Le désenchantement s'est brutalement accentué en cette rentrée à l'égard du président François Hollande, qui enregistre en septembre l'une des plus fortes baisses de la Ve République dans l'opinion et peine à convaincre sa majorité de voter le traité budgétaire européen.

Une enquête de l'institut de sondages Ifop pour le Journal du dimanche (JDD) publiée ce week-end a confirmé l'ampleur du dévissage présidentiel dans l'opinion des Français, déjà mesuré par d'autres études récentes et mettant en évidence de fortes attentes de changements profonds et rapides.

L'entretien télévisé de M. Hollande sur TF1 le 9 septembre, censé redonner confiance aux Français, n'aurait donc pas permis de rétablir le lien avec le chef de l'État qui avait commencé à se distendre pendant l'été.

En déplacement samedi en Allemagne, au côté de la chancelière Angela Merkel, François Hollande a misé sur le temps, demandant «à être jugé sur les résultats» au terme de son quinquennat.

«Au bout de quatre mois, tirer un bilan collectif et personnel n'a absolument aucun sens», a insisté le ministre de l'Intérieur Manuel Valls tandis que pour le président de l'Assemblée Claude Bartolone, ce n'est pas dans un délai aussi court que le président va «réussir à réparer ce que la droite à mis 10 ans à détruire».

Pour l'écologiste Jean-Vincent Placé en revanche, dont le parti, membre de la majorité gouvernementale, s'est prononcé samedi pour un rejet du traité européen, cette glissade est «inquiétante». Selon l'UMP Alain Juppé, une figure de l'opposition de droite, elle résulte d'«une gigantesque fumisterie», les socialistes ayant «fait croire aux Français qu'il suffisait de se débarrasser de Sarkozy pour que tout aille bien».

En septembre en tout cas, François Hollande connaît l'une des plus fortes baisses de popularité de la Ve République. Selon l'Ifop, 56% des sondés sont mécontents de lui (dont 22% «très mécontents»), soit 11 points de moins qu'au mois d'août, seuls 43% se déclarant satisfaits (dont 5% «très satisfaits»).

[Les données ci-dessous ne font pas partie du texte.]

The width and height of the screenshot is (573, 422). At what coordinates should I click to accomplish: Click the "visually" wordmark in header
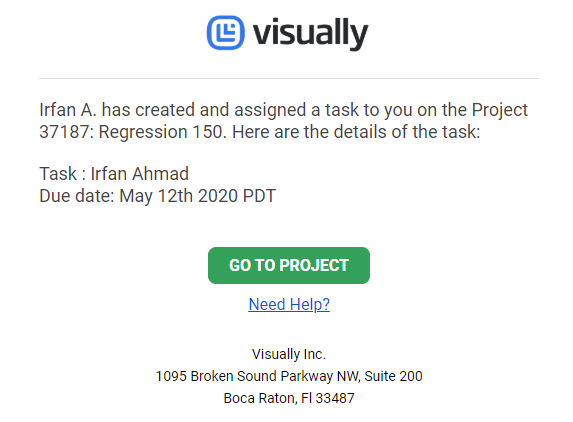pyautogui.click(x=310, y=34)
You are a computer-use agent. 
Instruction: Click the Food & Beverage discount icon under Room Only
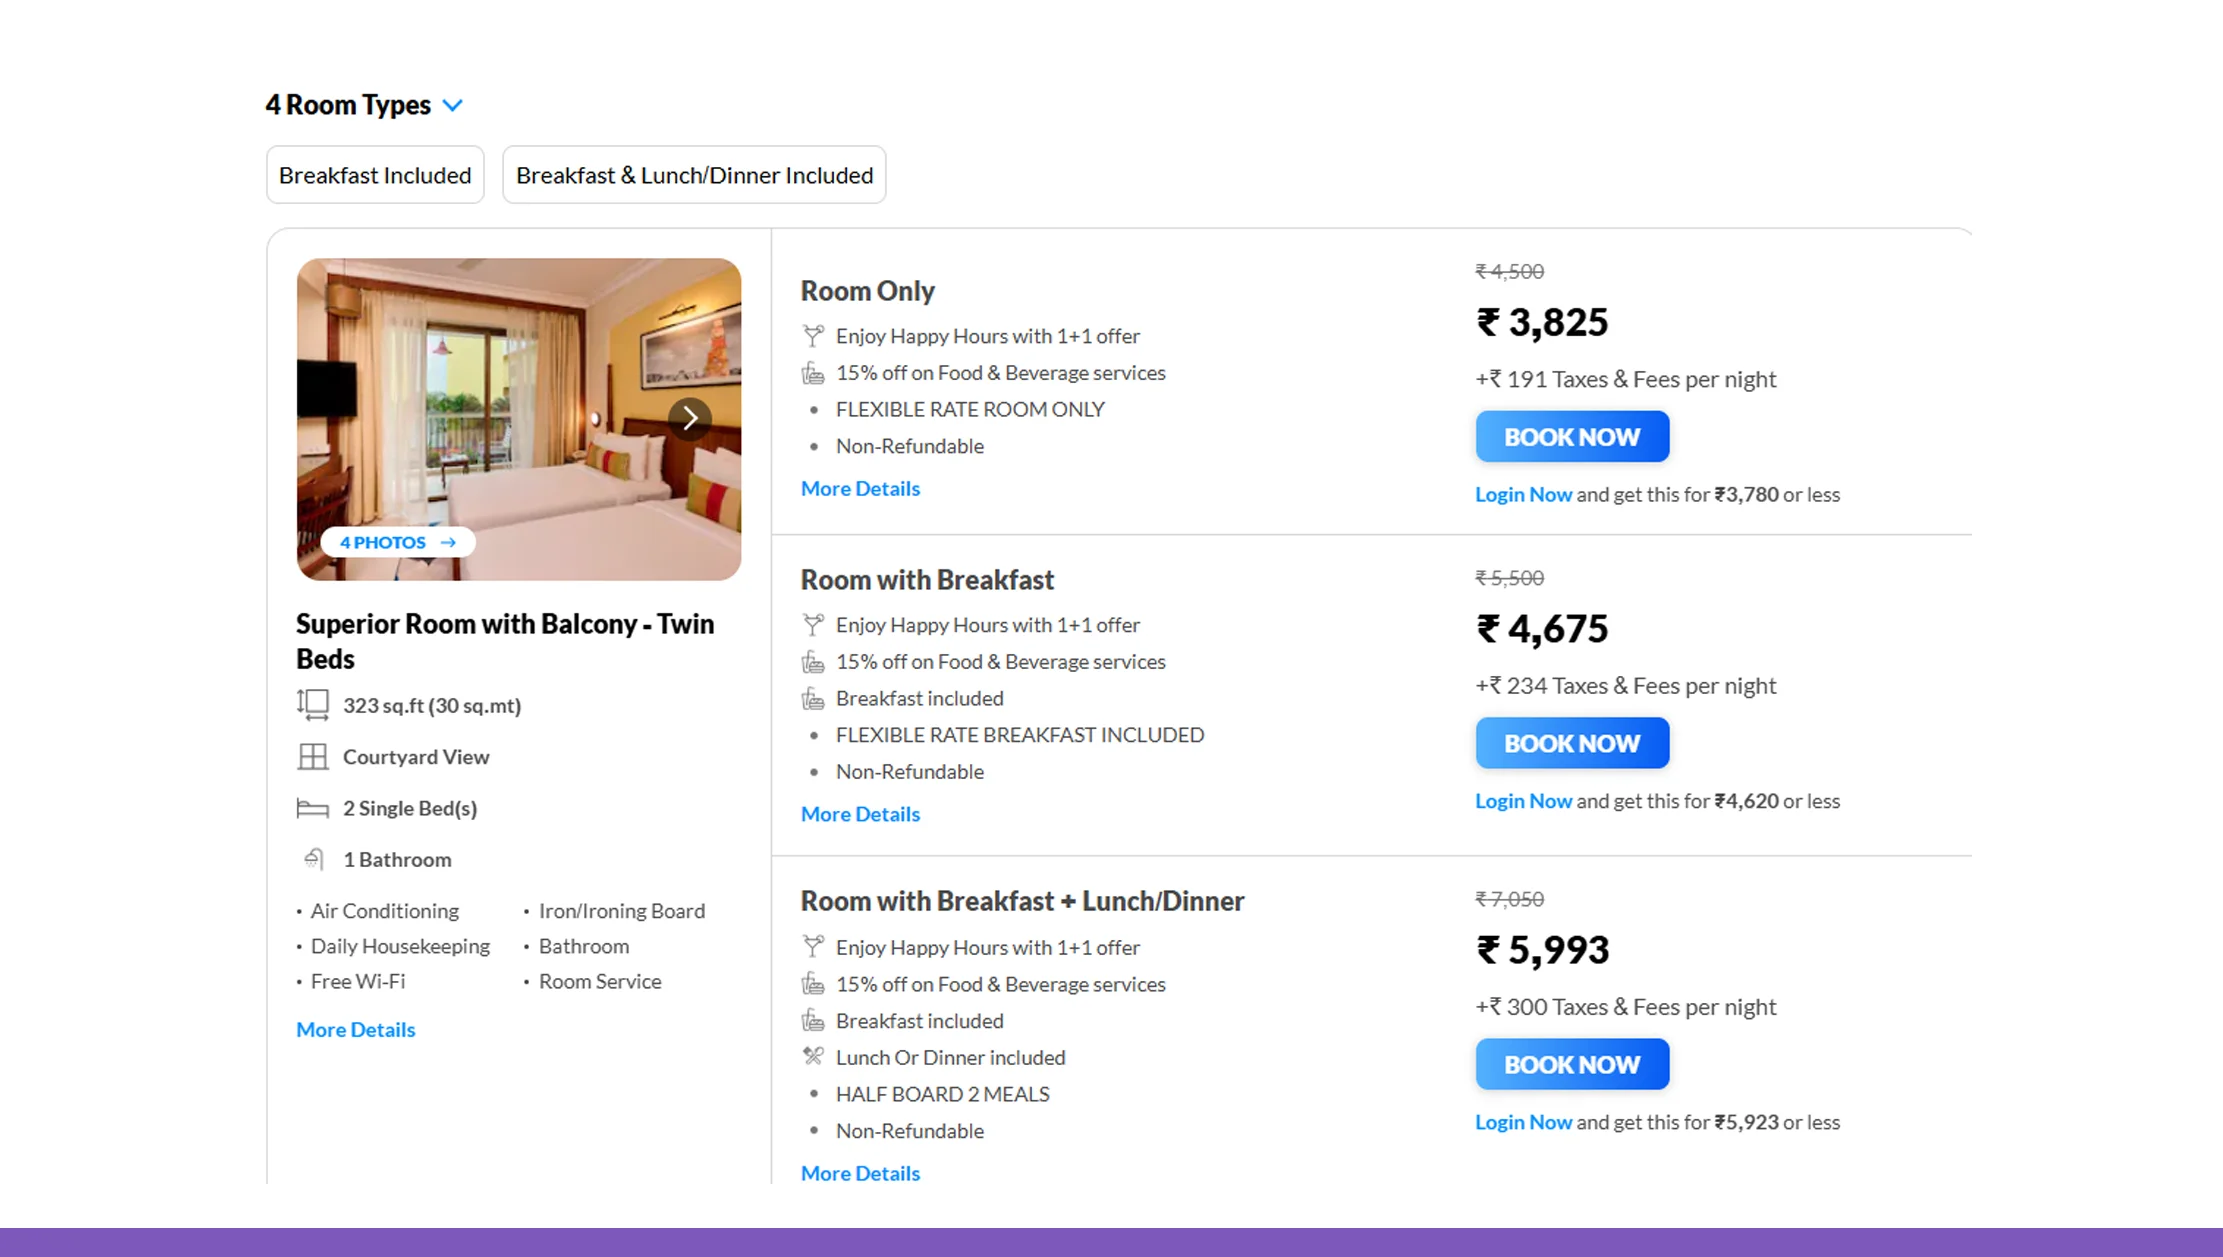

«Seuls Charles de Gaulle, en juin 1962, après les accords d'Evian» mettant fin à la guerre d'Algérie, «et Jacques Chirac, en juin 2005, après l'échec du référendum sur le traité constitutionnel européen», ont fait pire, selon Frédéric Dabi, directeur du pôle Opinion de l'Ifop.

Ce désamour intervient dans un contexte politique difficile pour le gouvernement, qui a obligé le premier ministre Jean-Marc Ayrault à monter au créneau sur la question du traité. Dans un entretien à Médiapart publié dimanche, mais réalisé vendredi, avant la décision des instances dirigeantes du parti écologiste, il a ainsi mis en garde ceux qui dans sa majorité ne veulent pas ratifier le traité, en faisant valoir que «la conséquence logique de leur démarche, (c'était) la sortie de l'euro».

Et cela conduirait, a-t-il dit, à «une crise politique en Europe», ce qui «serait d'une gravité exceptionnelle».

La popularité du premier ministre est elle aussi en recul, mais moins fortement: il perd sept points, mais une majorité de 50% reste satisfaite de son action, même si les mécontents (46%) sont de plus en plus nombreux.

Le politologue Brice Teinturier, directeur général adjoint d'Ipsos, voit trois causes majeures dans le désamour d'une partie de l'opinion, y compris à gauche, pour le président: les Français s'attendent à «une crise durable, d'au moins deux ans», et «une hausse effective de la fiscalité» qui va peser sur le pouvoir d'achat. Toutes choses que le chef de l'État lui-même a laissé prévoir sur TF1.

S'y ajouterait la question du droit de vote des étrangers, qui «ne fait pas l'unanimité» dans l'électorat de gauche, sans compter que celui de droite y est farouchement hostile.

Pour Frédéric Dabi, c'est «un désenchantement» qui prévaut, plutôt qu'une hostilité, les Français ayant au moins en partie intégré la donne économique. Dans les interviews des sondés, ce qui ressort «c'est la crise, un sentiment d'écrasement, avec deux axes: le chômage et surtout l'idée que tout augmente», affirme-t-il dans le JDD.

Les politologues s'accordent à penser qu'il n'y a pas pour le moment de divorce entre le président et les Français: son image personnelle reste «positive», selon M. Dabi.